Значительный контингент учащихся открывал большой простор для наблюдений. Можно было в одной аудитории встретить самые разные типы священнослужителей. В нашей группе были монахи, которые очень строго молились, очень сурово и немногословно себя держали. Они приезжали из каких-то северных лесов, имели имидж отшельников и пустынников и являли собой несколько обособленную группу в наших семинарских рядах. Встречались простые сельские батюшки – это тоже особый типаж. Этакие бородатые, лохматые, с хитринкой во взгляде под маской простодушия. Хотелось их нарисовать в лаптях с посохом, котомкой и еще какими-нибудь крестьянскими атрибутами. У нас были столичные интеллигенты, козыряющие своей утонченностью. Ну и такие, как я, провинциалы, которые приехали для того, чтобы в столице почерпнуть толику столичной культуры и общей мудрости. Это смешение типов священнослужителей тоже было очень интересным. Именно в семинарии я все эти типы для себя выделил и охарактеризовал. А иначе у меня просто не было бы материала для сравнения и наблюдений.

Раз в неделю архиепископ Евгений, ректор Московской духовной академии и семинарии, в Покровском академическом храме читал акафист Божией Матери. Все свободные студенты всех курсов семинарии и академии собирались в этом храме. Они выстраивались по голосам и внизу, и на балконах – внушительная толпа людей в подрясниках или форменных кителях – и пели этот акафист. Такое замечательное церковное пение, когда весь народ поет единым слаженным хором, я слышал только в этом месте. Это выглядело как символическое представление всего христианского народа. А читающий акафист предстоятель, архиерей, главный руководитель академии и семинарии, являл собою центр воли, духа, мысли, чувств и настроений всей этой большой христианской массы. Это удивительное единение всего студенческо-преподавательского сообщества в молитве производило неизгладимое впечатление.
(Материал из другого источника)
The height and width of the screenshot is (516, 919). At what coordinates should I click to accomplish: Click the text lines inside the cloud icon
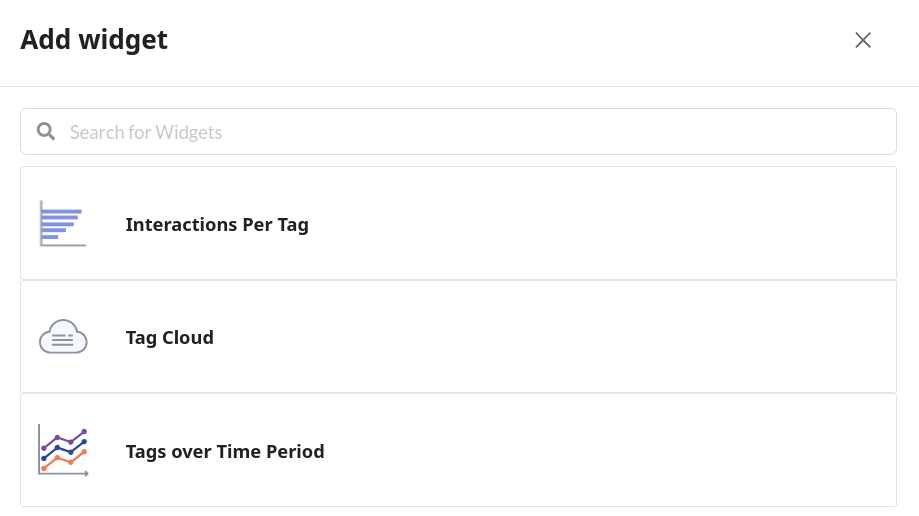(62, 341)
Был интересен семинарский студенческий фольклор. Студенты всегда неуверенно чувствуют себя перед экзаменами. Состояние предэкзаменационной лихорадки было нашим привычным болезненным синдромом. Мы делились друг с другом всевозможными способами, как из этого состояния выходить. Некоторые говорили: «Вот есть старые профессора, они же жители Сергиева Посада, их родители похоронены тут неподалеку» – и даже указывали, где именно. Чтобы сдать экзамен, они шли на могилу родителей и начинали усердно молиться. Просили их присниться своему сыну и дать ему строгие указания милостиво принимать экзамен у конкретного студента. Многие уверяли, что этот метод очень хорошо срабатывает, они его всегда использовали. Семинария в этом отношении не слишком отличается от других учебных заведений. В студенческой жизни встречалось много всего веселого и живого.
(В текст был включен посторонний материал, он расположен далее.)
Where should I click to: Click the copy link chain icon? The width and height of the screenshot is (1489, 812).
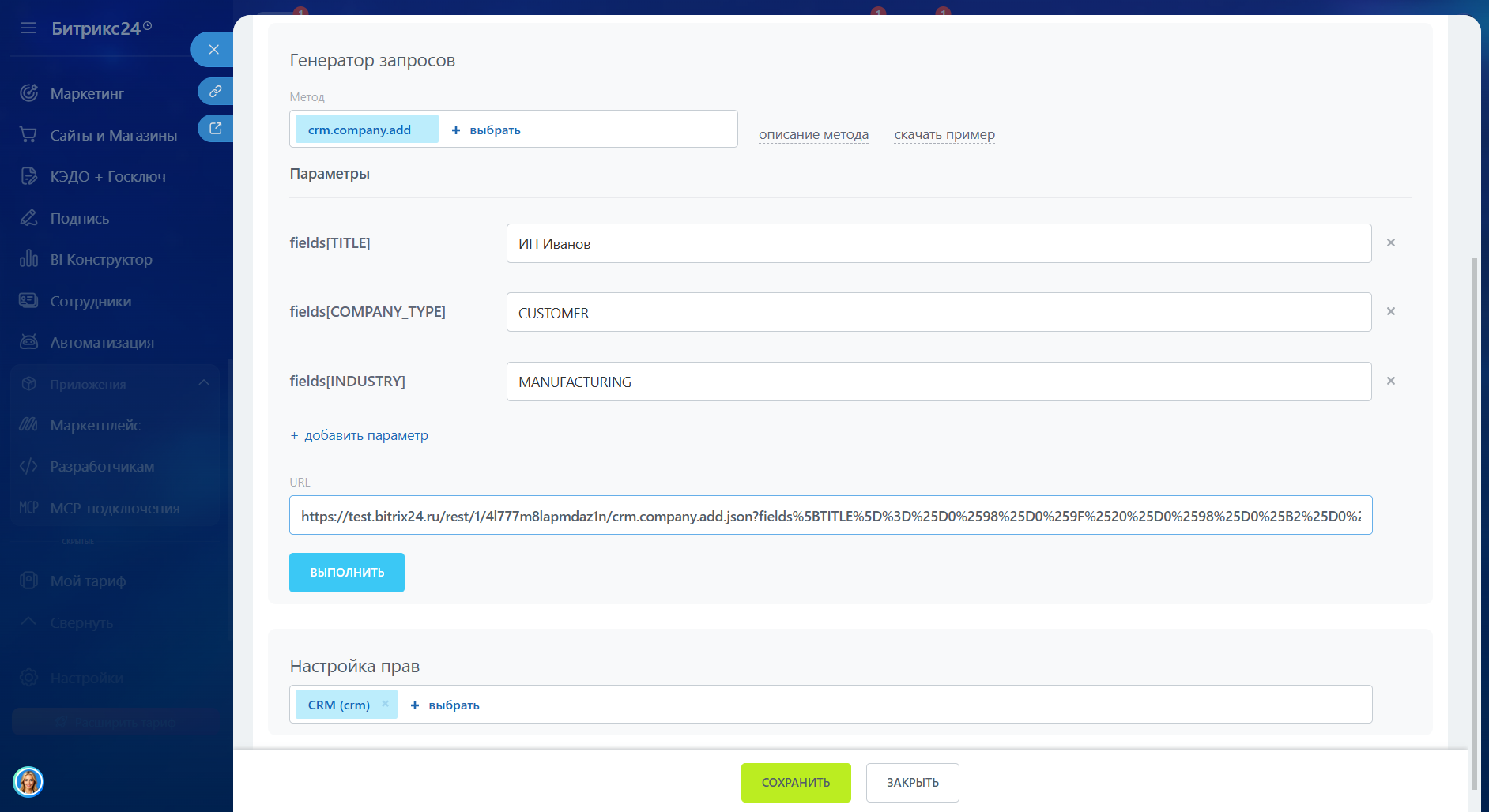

Время учебы в Лавре – особый слой моей жизни, напряженный духовно, напряженный интеллектуально, окрашенный очень богатой палитрой общения и гарантированно христианский. В краткие периоды пребывания в Лавре у нас не было никаких сомнений относительно благочестия и правильности жизни, которую мы там вели. Достаточно было, как говорится, плыть по течению в том духе, который витал в Лавре. Этот дух сам по себе нас формировал, оказывал на нас доброе и благоприятное действие, вел в том направлении, которое было для нас нужно и спасительно. С того времени прошло уже довольно много лет, но полученные впечатления не угасают и не теряют своей привлекательности. Наоборот, с годами пережитое кажется все более важным и значительным. Теперь, когда я порой бываю в столице, я всегда стараюсь посетить Сергиев Посад, поклониться святыням Троице-Сергиевой Лавры и вновь ощутить ее замечательную духовную атмосферу.